━━ Material for this task

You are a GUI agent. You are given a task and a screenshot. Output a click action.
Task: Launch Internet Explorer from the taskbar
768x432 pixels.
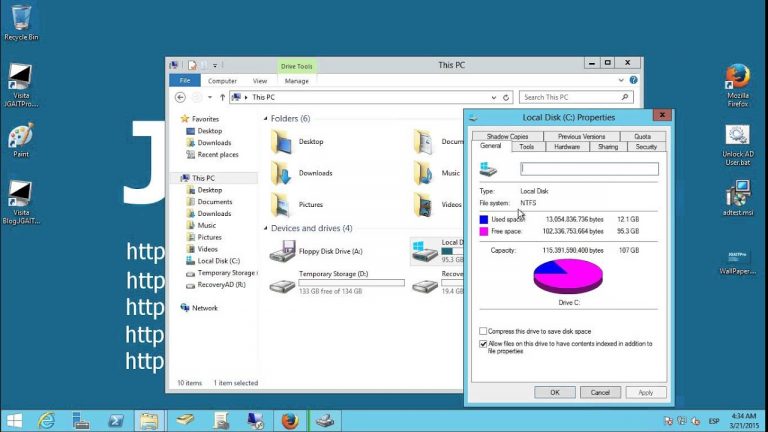click(47, 420)
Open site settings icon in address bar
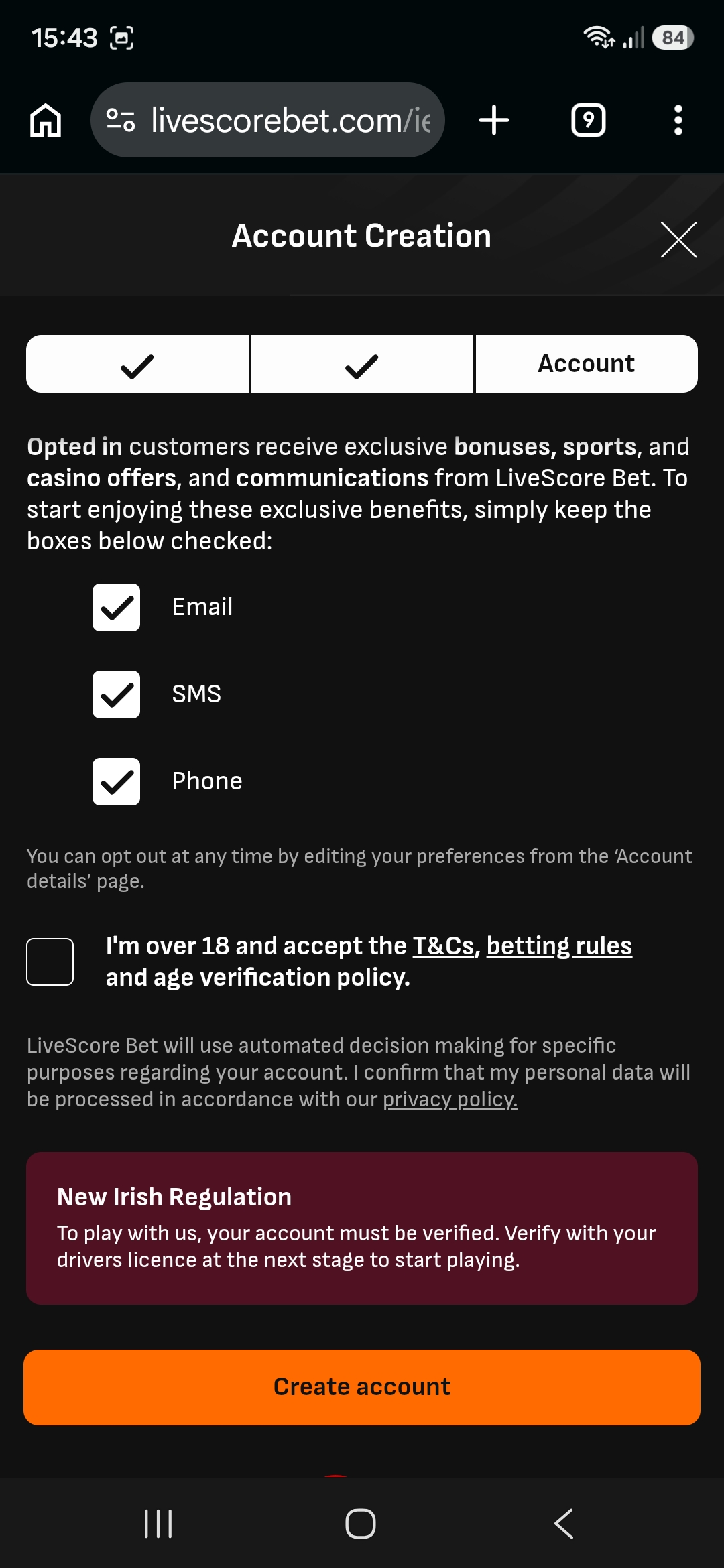The image size is (724, 1568). pyautogui.click(x=121, y=121)

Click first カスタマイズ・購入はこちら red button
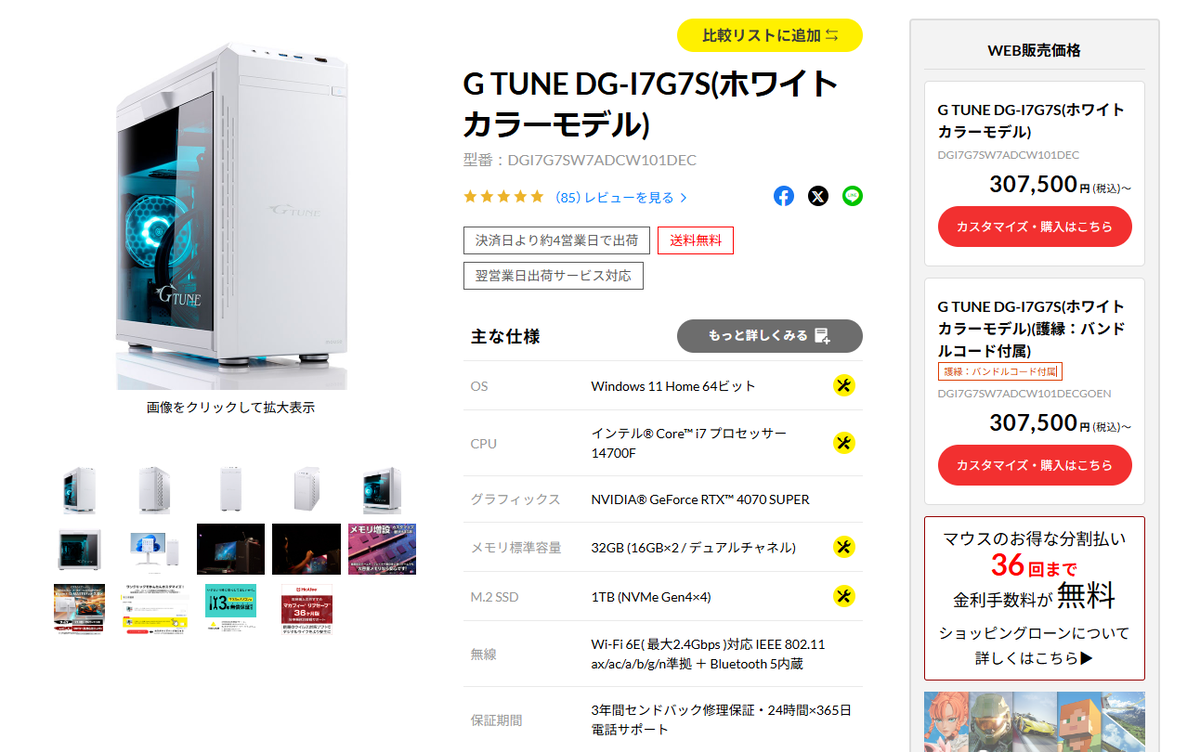coord(1035,227)
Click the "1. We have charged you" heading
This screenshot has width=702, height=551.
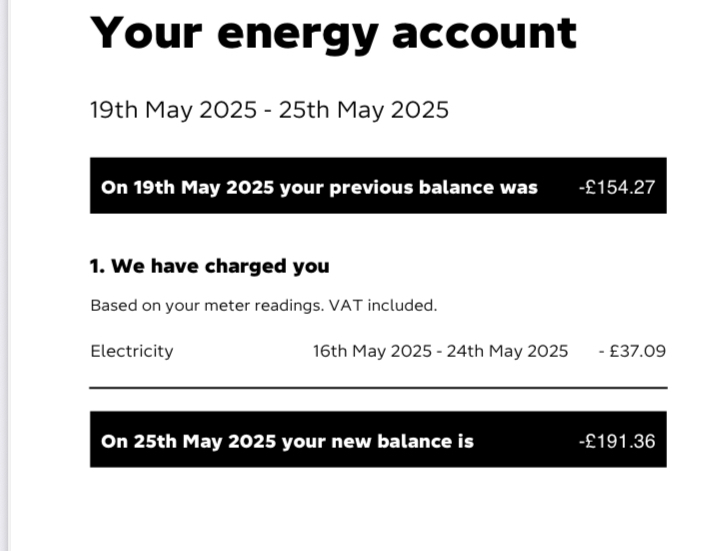pyautogui.click(x=210, y=266)
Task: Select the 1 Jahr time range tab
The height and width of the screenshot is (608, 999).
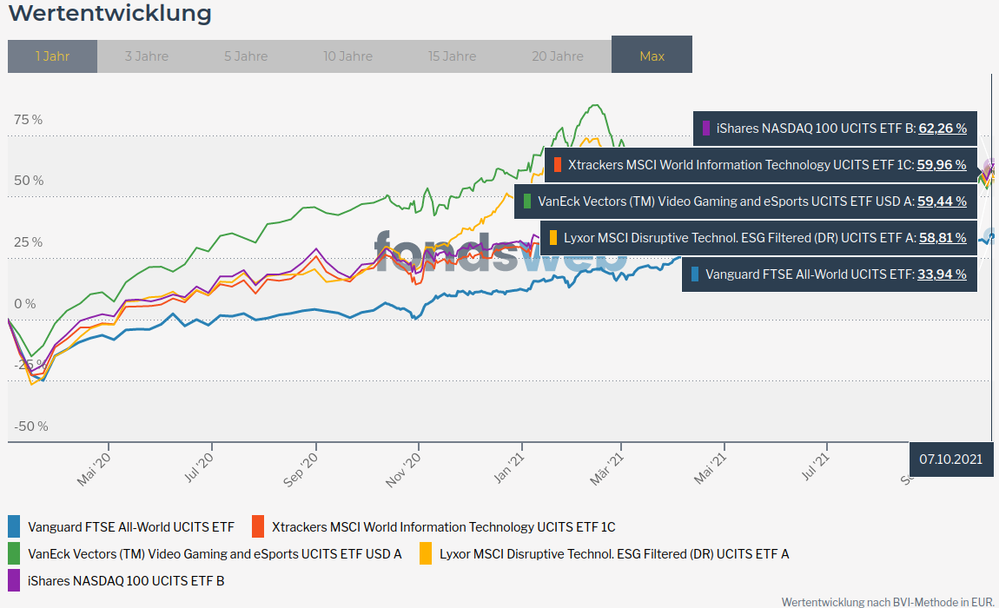Action: 52,56
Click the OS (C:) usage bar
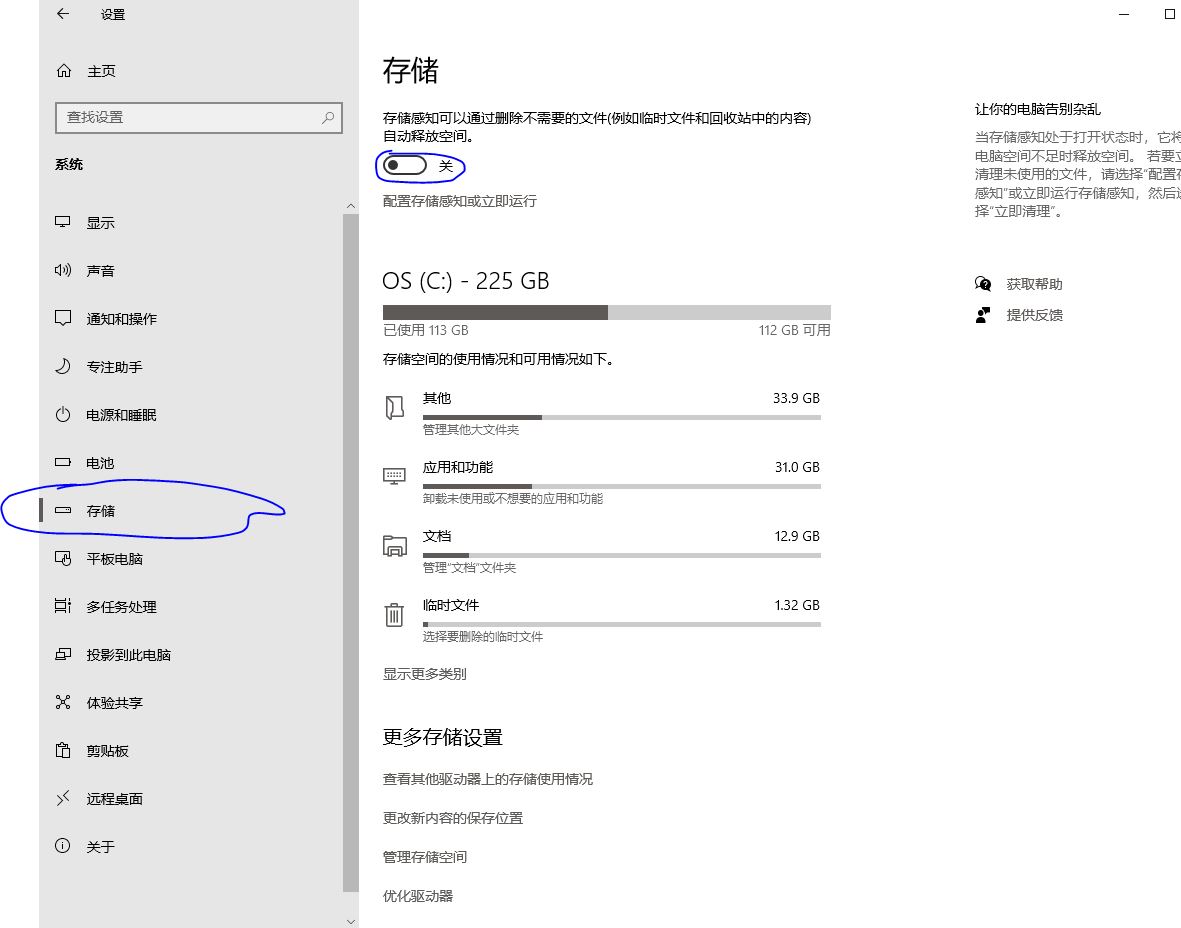This screenshot has height=928, width=1181. tap(605, 311)
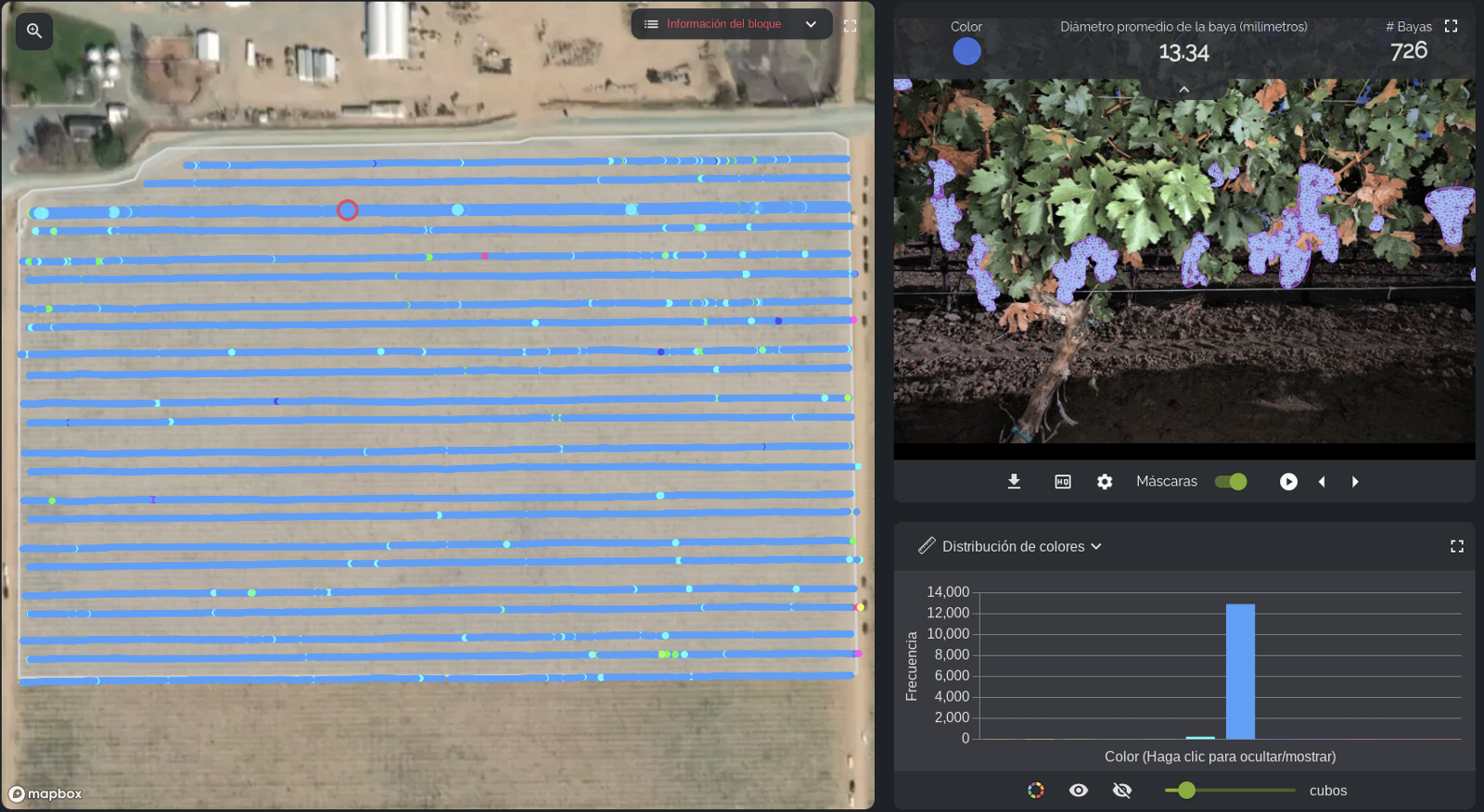
Task: Switch image to HD quality
Action: (x=1063, y=481)
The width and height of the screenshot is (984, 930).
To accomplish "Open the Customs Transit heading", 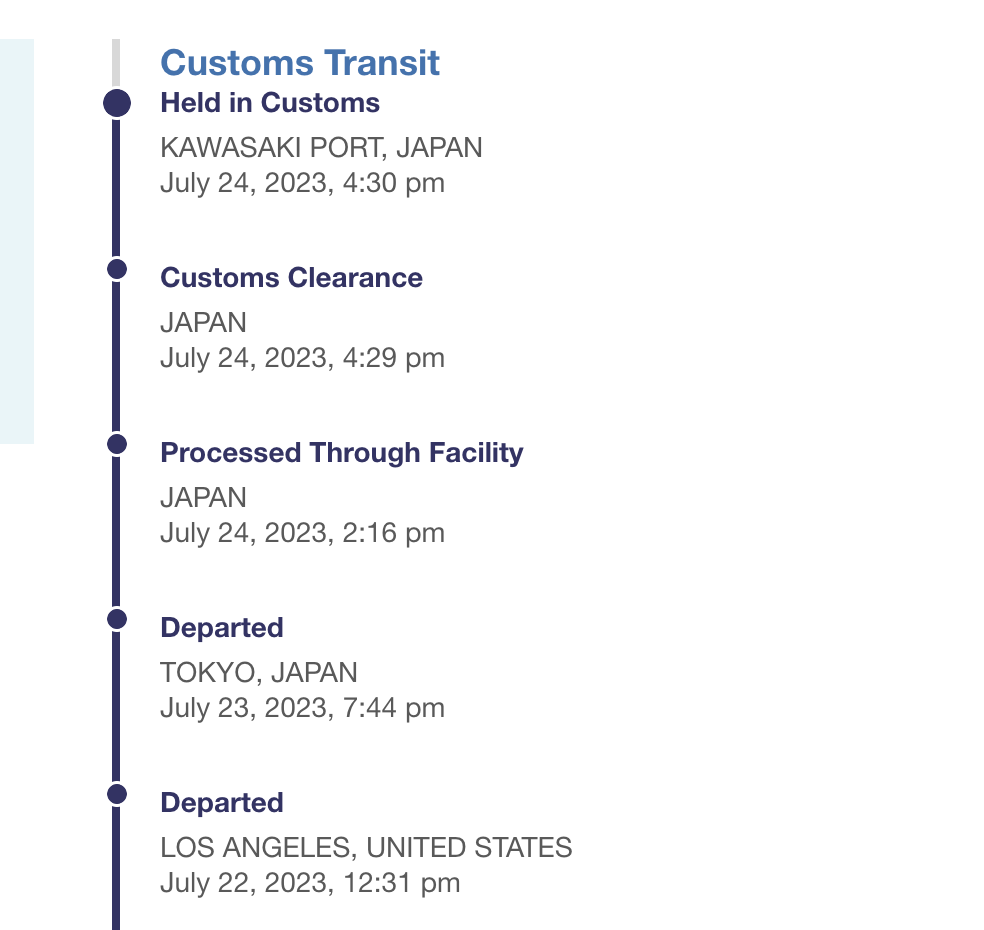I will (x=300, y=63).
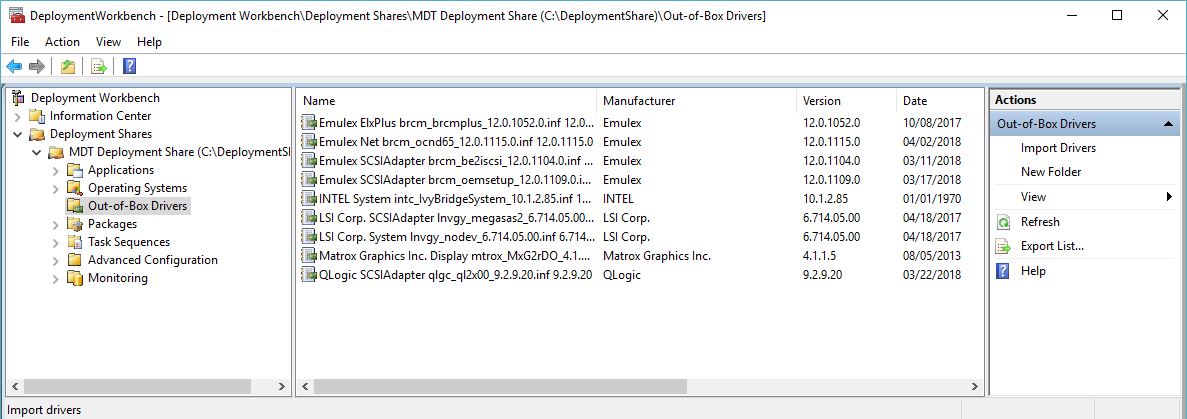
Task: Click the Export List toolbar icon
Action: (x=98, y=67)
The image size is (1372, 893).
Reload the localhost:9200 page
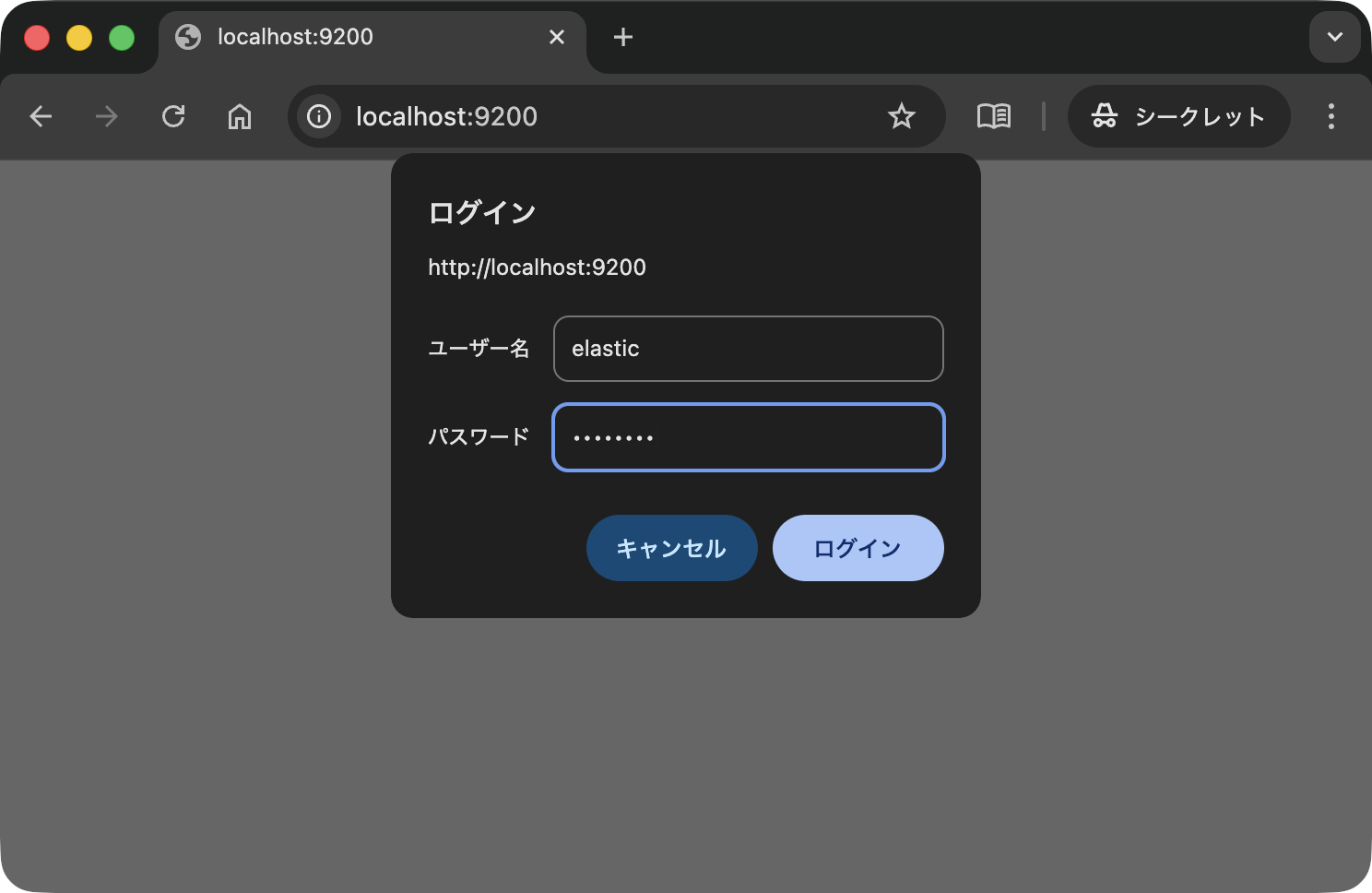tap(173, 116)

━━━━

Exercise directions:
Write out word for word the lines of the listing above from the line with "Task: Launch Internet" to the line with "The width and", taking in both of those lines but no pictures.

Result:
Task: Launch Internet Explorer from the taskbar
768x432 pixels.
click(47, 420)
Open site settings icon in address bar
The image size is (724, 1568). pyautogui.click(x=121, y=121)

Click first カスタマイズ・購入はこちら red button
coord(1035,227)
Click the "1. We have charged you" heading
This screenshot has width=702, height=551.
pyautogui.click(x=210, y=266)
Task: Select the 1 Jahr time range tab
The height and width of the screenshot is (608, 999).
Action: 52,56
Click the OS (C:) usage bar
This screenshot has height=928, width=1181. tap(605, 311)
Task: Switch image to HD quality
Action: (x=1063, y=481)
The width and height of the screenshot is (984, 930).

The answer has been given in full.